___ Record excerpts

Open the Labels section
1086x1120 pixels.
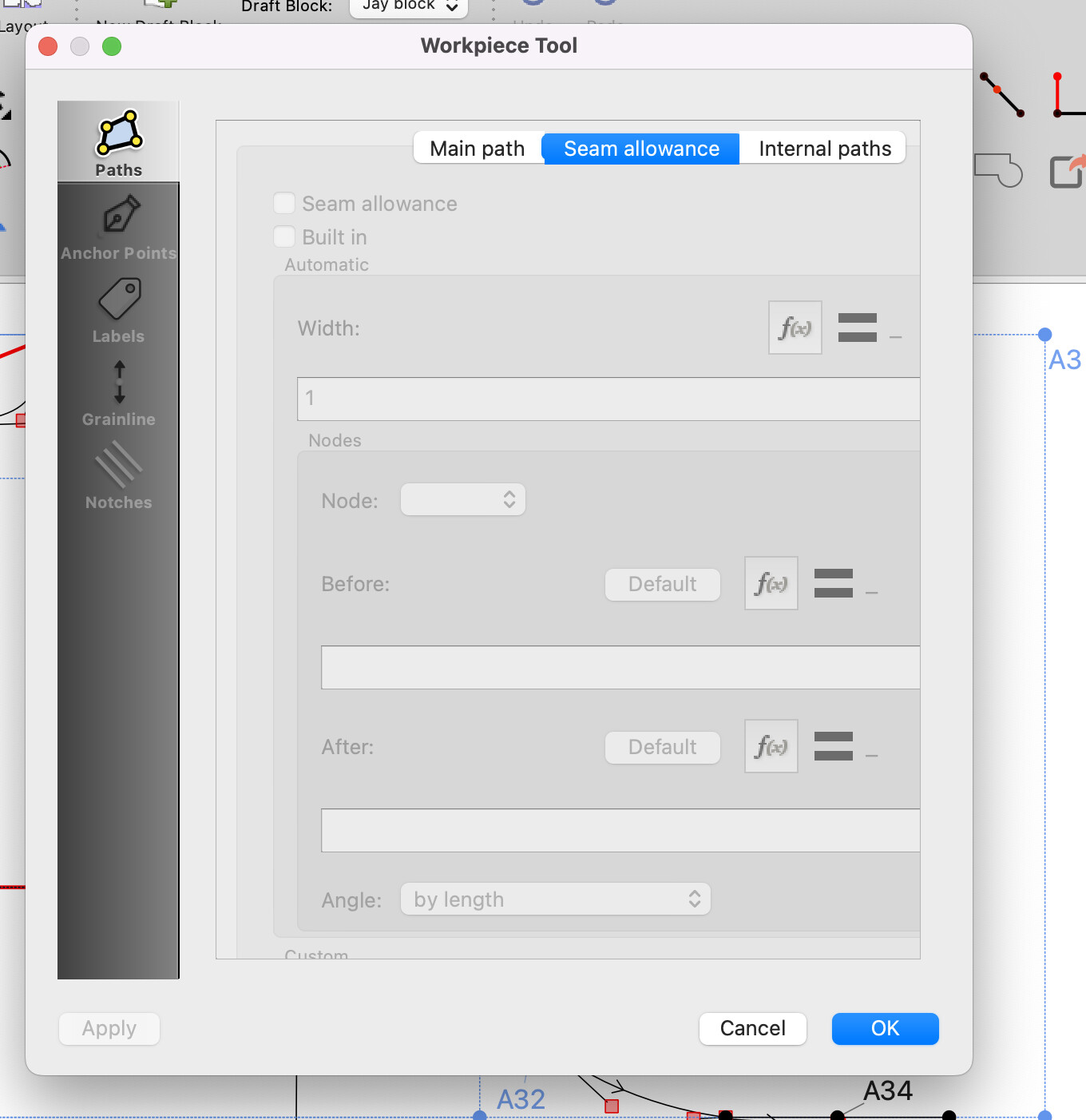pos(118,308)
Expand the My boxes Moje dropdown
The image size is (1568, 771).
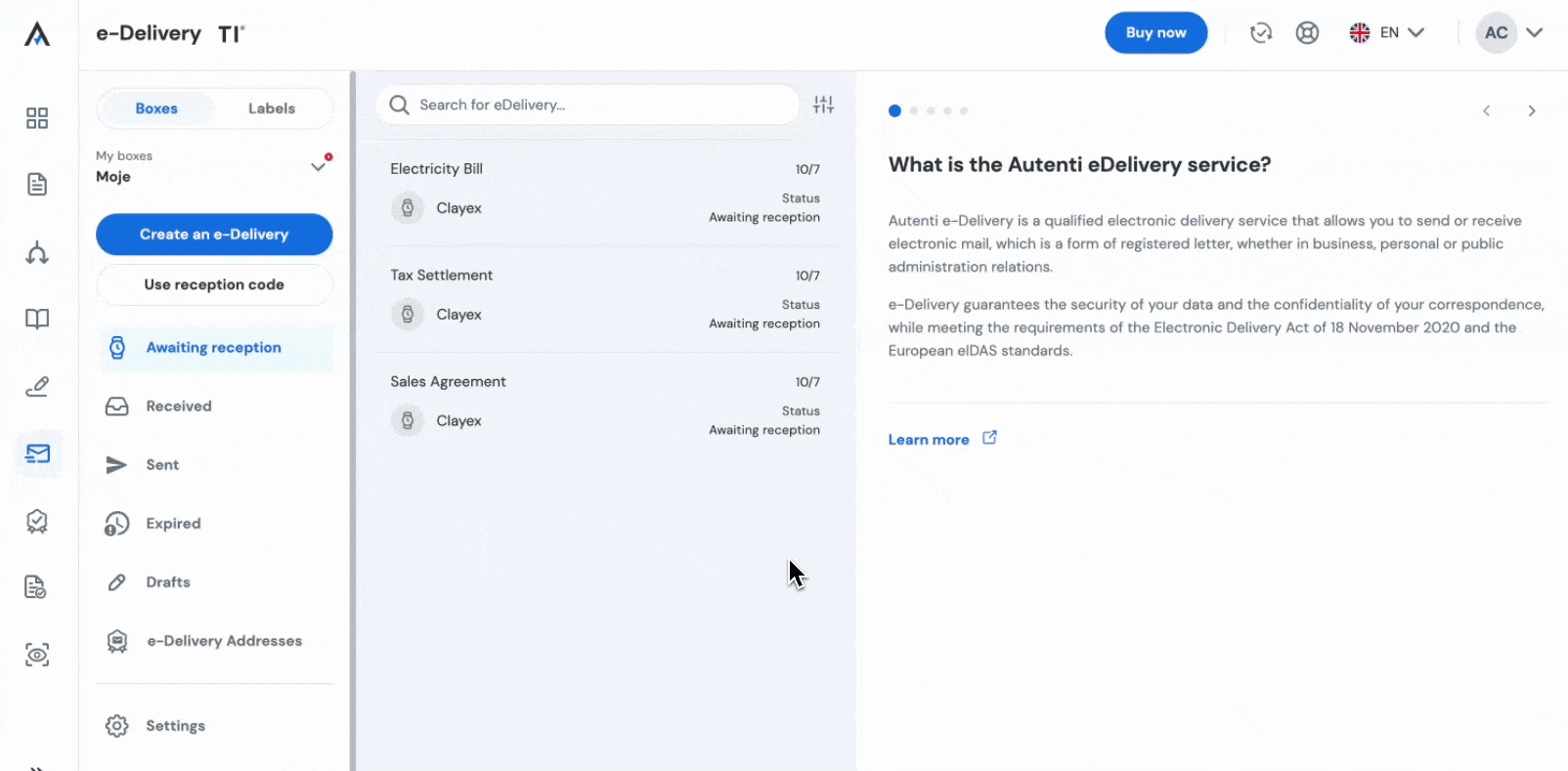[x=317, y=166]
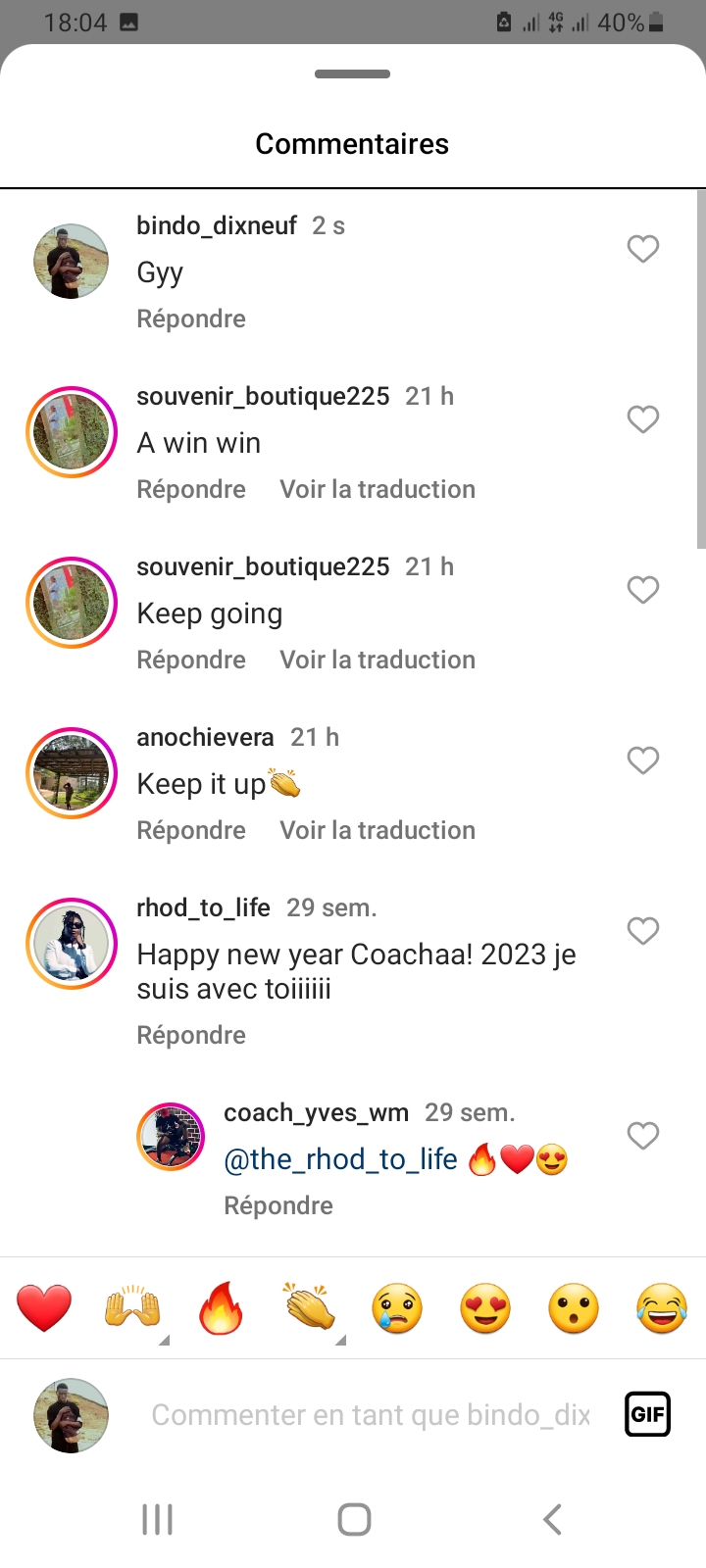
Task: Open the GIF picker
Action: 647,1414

______

Output exactly the lines from the line with "1086x1120 pixels." to the last line of the records, including both, and leave every picture out.

1086x1120 pixels.
pos(118,308)
Expand the My boxes Moje dropdown
The image size is (1568, 771).
[x=317, y=166]
Task: Open the GIF picker
Action: 647,1414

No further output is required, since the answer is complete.